Stated goal:
Starting at the beginning of the items and ending at the line that contains "will [41, 469].", give those lines again with "Caution" switched to "Warning" and everything else unchanged.

(Entries taken from a collection)
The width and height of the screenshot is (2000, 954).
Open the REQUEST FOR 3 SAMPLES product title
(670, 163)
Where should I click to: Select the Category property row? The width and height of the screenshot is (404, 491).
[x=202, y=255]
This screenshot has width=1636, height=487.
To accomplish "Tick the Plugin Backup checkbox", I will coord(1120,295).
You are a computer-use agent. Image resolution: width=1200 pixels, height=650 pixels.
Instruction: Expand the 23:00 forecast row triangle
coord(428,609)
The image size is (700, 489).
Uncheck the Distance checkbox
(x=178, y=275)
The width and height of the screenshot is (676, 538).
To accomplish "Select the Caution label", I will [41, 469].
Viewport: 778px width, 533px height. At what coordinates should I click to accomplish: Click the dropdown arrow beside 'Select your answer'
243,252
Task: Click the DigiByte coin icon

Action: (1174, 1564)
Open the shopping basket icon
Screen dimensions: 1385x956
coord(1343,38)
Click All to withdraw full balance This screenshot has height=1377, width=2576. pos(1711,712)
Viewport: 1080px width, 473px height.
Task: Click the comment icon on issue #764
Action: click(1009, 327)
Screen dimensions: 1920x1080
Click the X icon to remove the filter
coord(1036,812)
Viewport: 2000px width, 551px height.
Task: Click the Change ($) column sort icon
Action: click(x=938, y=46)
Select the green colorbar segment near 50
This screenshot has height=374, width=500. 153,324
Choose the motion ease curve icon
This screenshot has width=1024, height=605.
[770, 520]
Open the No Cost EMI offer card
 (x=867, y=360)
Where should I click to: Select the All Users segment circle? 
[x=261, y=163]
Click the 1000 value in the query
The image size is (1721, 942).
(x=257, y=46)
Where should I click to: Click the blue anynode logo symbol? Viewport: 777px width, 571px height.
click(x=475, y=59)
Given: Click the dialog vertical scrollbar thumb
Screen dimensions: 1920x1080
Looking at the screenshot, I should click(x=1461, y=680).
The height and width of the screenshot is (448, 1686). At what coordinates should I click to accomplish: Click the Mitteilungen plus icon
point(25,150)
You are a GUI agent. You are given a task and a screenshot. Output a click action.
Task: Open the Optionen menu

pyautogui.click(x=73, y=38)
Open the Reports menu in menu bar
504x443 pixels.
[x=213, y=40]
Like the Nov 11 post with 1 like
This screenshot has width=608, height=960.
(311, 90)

Solution to the problem:
The width and height of the screenshot is (2000, 954).
Open the REQUEST FOR 3 SAMPLES product title
(670, 163)
Where should I click to: Select the Category property row? The width and height of the screenshot is (404, 491).
[x=202, y=255]
This screenshot has width=1636, height=487.
To accomplish "Tick the Plugin Backup checkbox", I will coord(1120,295).
You are a computer-use agent. Image resolution: width=1200 pixels, height=650 pixels.
Instruction: Expand the 23:00 forecast row triangle
coord(428,609)
The image size is (700, 489).
Uncheck the Distance checkbox
(x=178, y=275)
The width and height of the screenshot is (676, 538).
To accomplish "Select the Warning label", I will [41, 469].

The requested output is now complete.